He estado buscando un término para definir el estado de ánimo que, al menos en mi caso, he experimentado con mayor frecuencia durante el año que acaba de marcharse y creo que la palabra es perplejidad. Sí, despedí el 2021 perplejo y saludo la llegada de este 2022 con la inevitable ansiedad de quien no ve el horizonte nada despejado.
Según el diccionario, la perplejidad es un estado de confusión y desconcierto en el que no se sabe muy bien lo que se debe hacer, pensar o decir. Hay muchas cosas de las que nos han pasado este año que cuesta creerse que sean reales.
Me cuesta mucho creer, me deja perplejo la victoria electoral de una desahogada que basó su campaña en la exaltación de la cerveza y la prostitución de la palabra “libertad”.
Me deja perplejo la irresponsabilidad de las derechas ultras y su capacidad para convertir el Congreso en un patio de vecinos de la peor ralea.
Me deja perplejo el analfabetismo manifiesto del jefe de la oposición.
Me deja perplejo nuestra capacidad para dejar pasar comportamientos tan inaceptables como los del emérito, o los de un ex presidente del gobierno mintiendo sin pudor en sede parlamentaria, o la soltura en sus comparecencias judiciales de personajes que llevan decenios moviendo los hilos más comprometidos en la trastienda del poder.
Me dejan perplejo algunas, por no decir bastantes, de las decisiones judiciales adoptadas este año, como declarar ilegal el confinamiento decretado en el primer estado de alarma. Perplejo y preocupado.

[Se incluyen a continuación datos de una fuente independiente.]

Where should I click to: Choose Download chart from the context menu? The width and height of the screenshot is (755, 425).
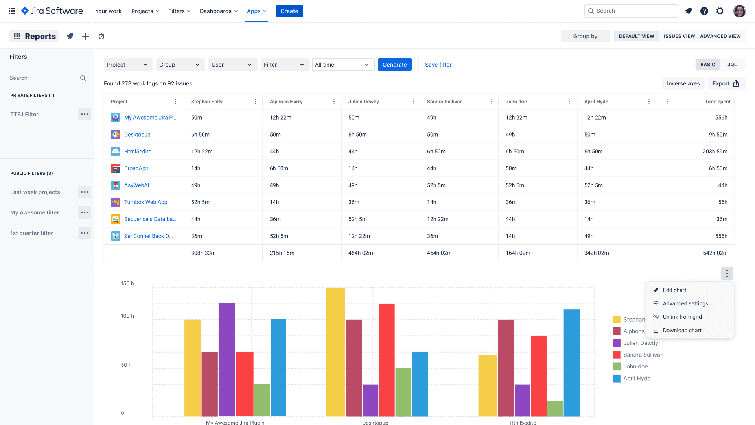click(681, 330)
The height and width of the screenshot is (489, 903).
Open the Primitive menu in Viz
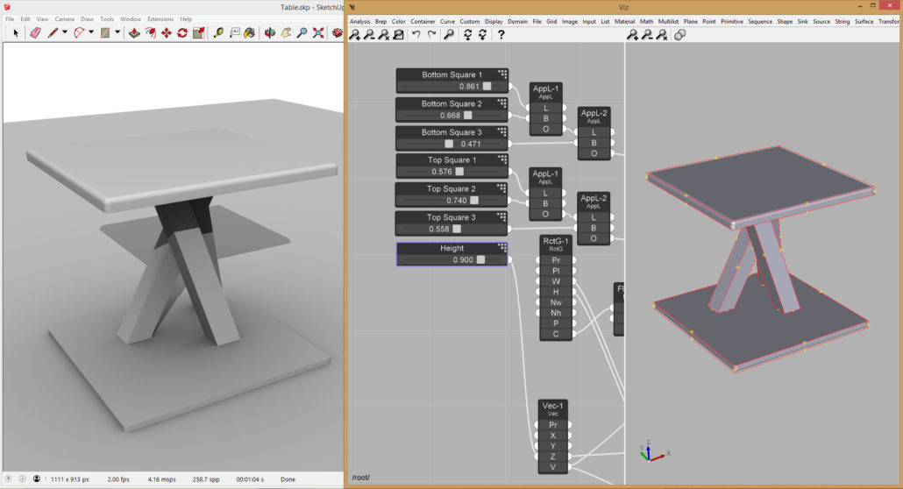click(x=731, y=21)
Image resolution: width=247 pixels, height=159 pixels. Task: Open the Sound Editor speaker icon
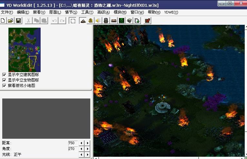98,21
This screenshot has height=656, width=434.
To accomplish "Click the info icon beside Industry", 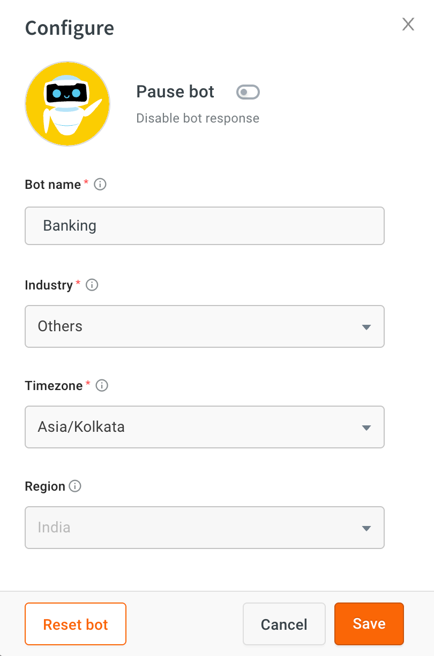I will [92, 285].

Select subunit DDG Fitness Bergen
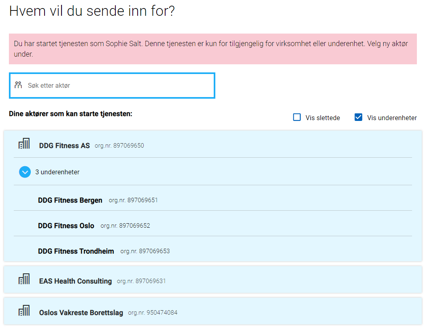70,200
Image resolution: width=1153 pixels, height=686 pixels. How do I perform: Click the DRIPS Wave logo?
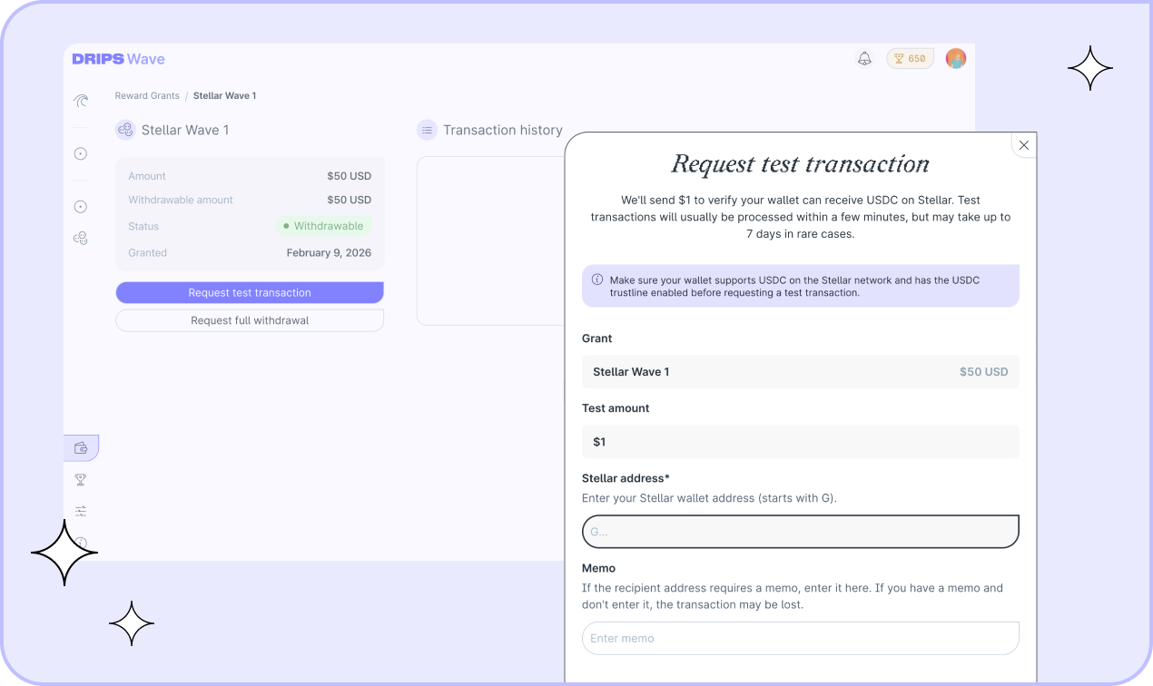[x=119, y=59]
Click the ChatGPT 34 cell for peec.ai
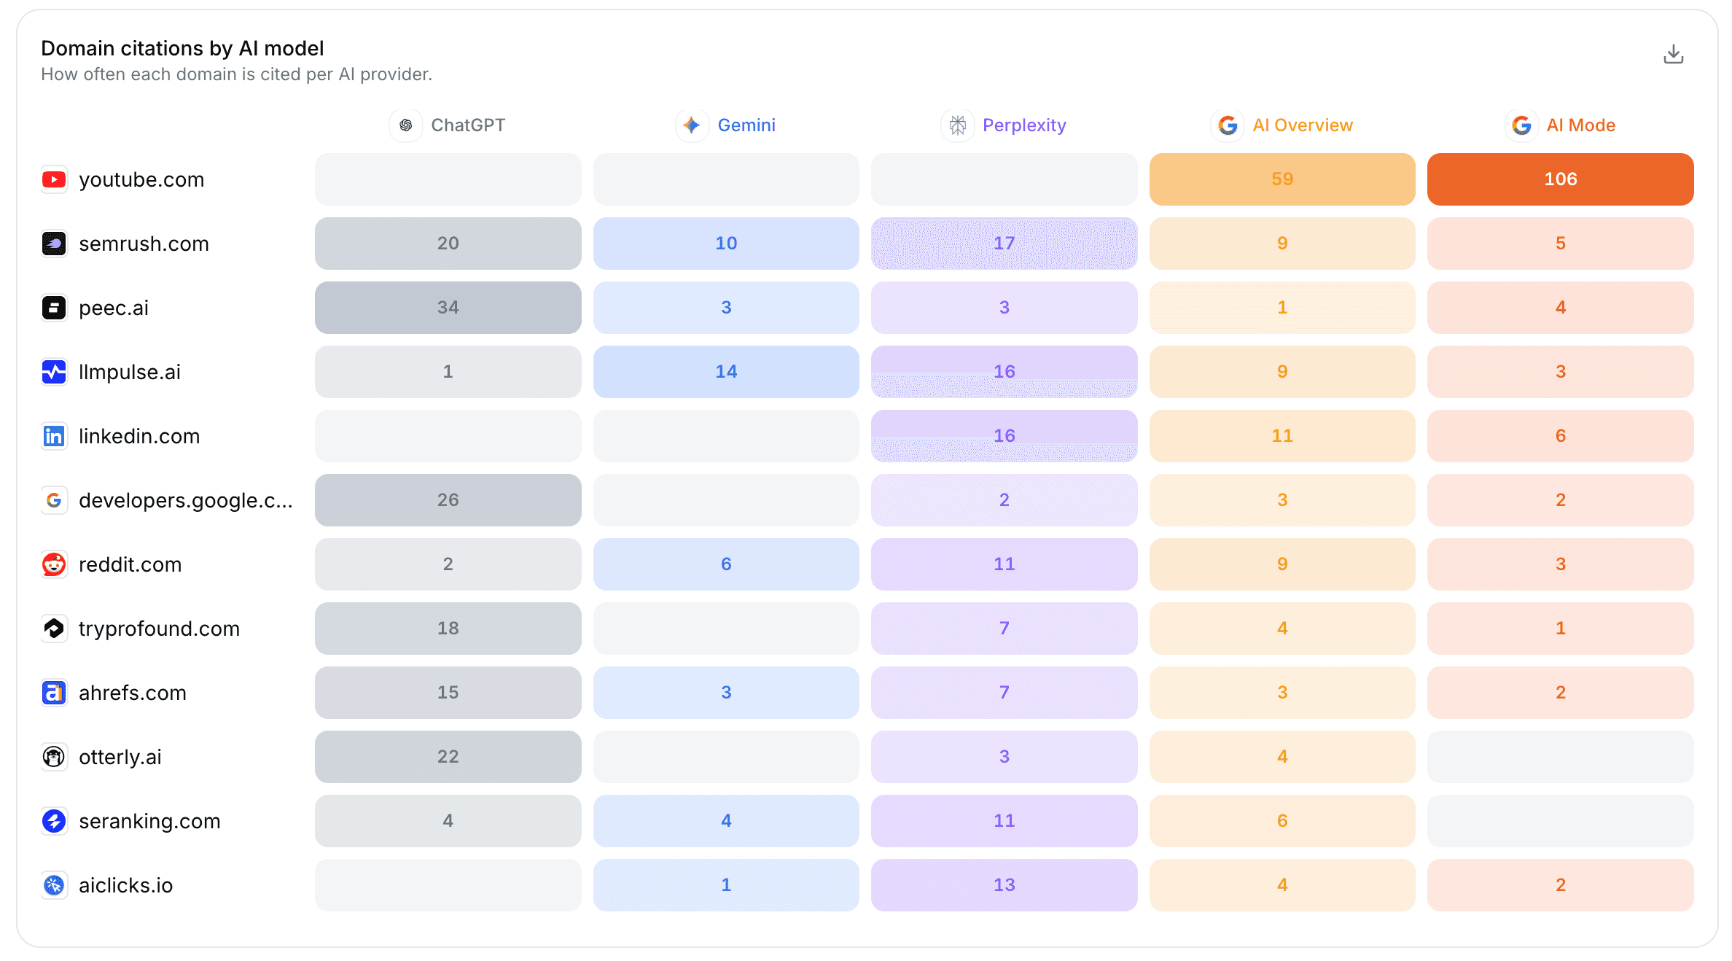Viewport: 1732px width, 961px height. point(448,308)
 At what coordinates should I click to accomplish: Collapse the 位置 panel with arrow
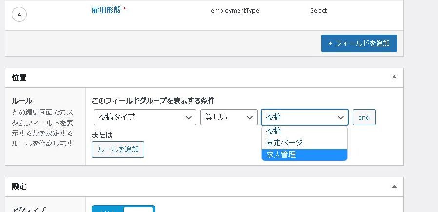point(394,77)
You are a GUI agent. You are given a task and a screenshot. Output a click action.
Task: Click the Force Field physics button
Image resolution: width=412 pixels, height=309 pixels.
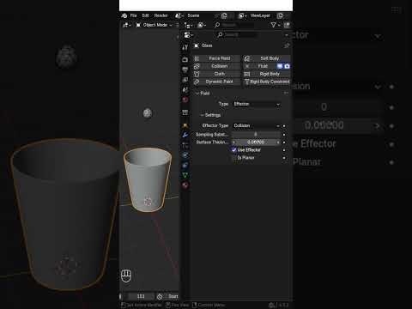point(216,58)
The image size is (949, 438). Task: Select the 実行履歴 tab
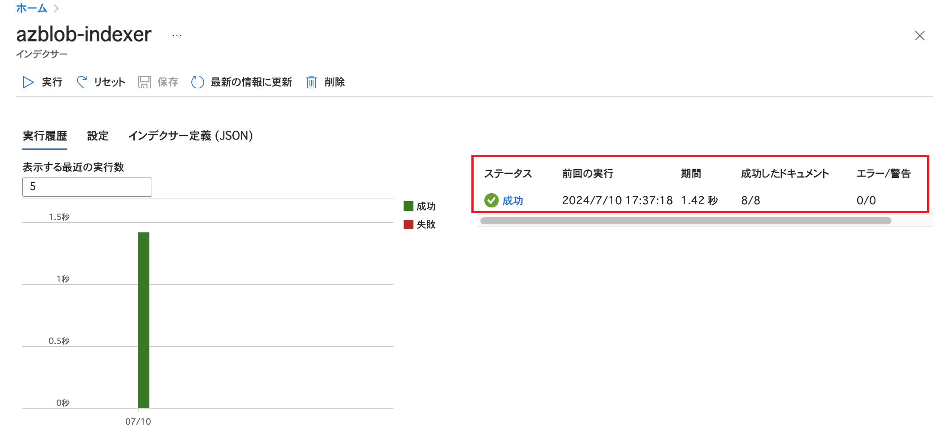point(45,136)
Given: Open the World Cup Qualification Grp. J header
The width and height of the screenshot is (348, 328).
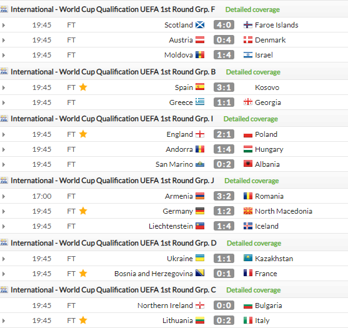Looking at the screenshot, I should tap(112, 181).
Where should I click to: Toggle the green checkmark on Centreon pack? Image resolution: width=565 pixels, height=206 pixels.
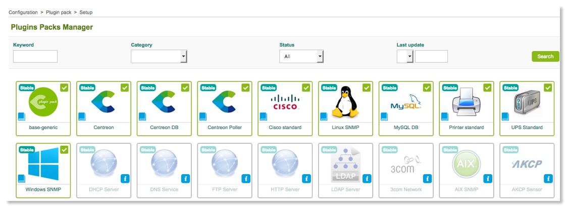(125, 88)
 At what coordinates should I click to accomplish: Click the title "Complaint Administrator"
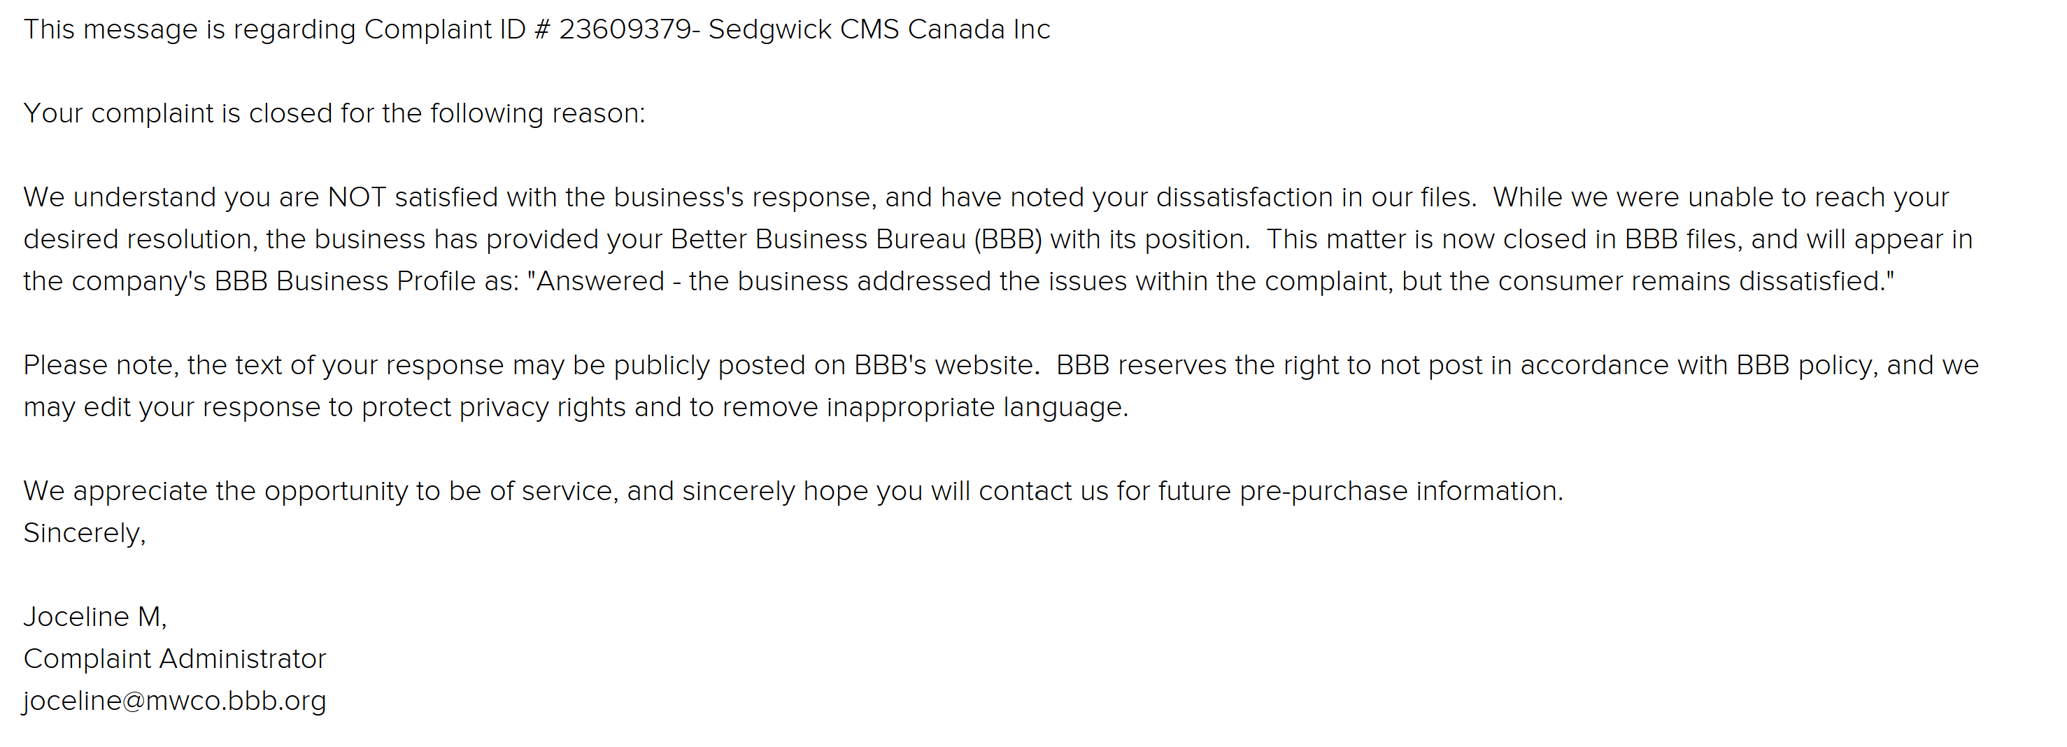174,659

Como me ocurre con la condena al diputado Alberto Rodríguez por un actuación nunca demostrada y que llevó a la presidenta del parlamento a echarlo de su escaño sin pérdida de tiempo.
Me deja muy descolocado que, ante una experiencia como la de la pandemia que estamos viviendo, tan desasosegante, los políticos exhiban tantas veces un comportamiento errático, impúdico e incluso rastrero.
Me sorprende la preeminencia que se le suele otorgar a los negacionistas un día sí y otro también. Y me alarma que se haga con la cínica coartada de que se trata de reproducir sus tesis para así a continuación poder descalificarlas. A los argumentos de los criminales no se les proporciona altavoz alguno. Punto.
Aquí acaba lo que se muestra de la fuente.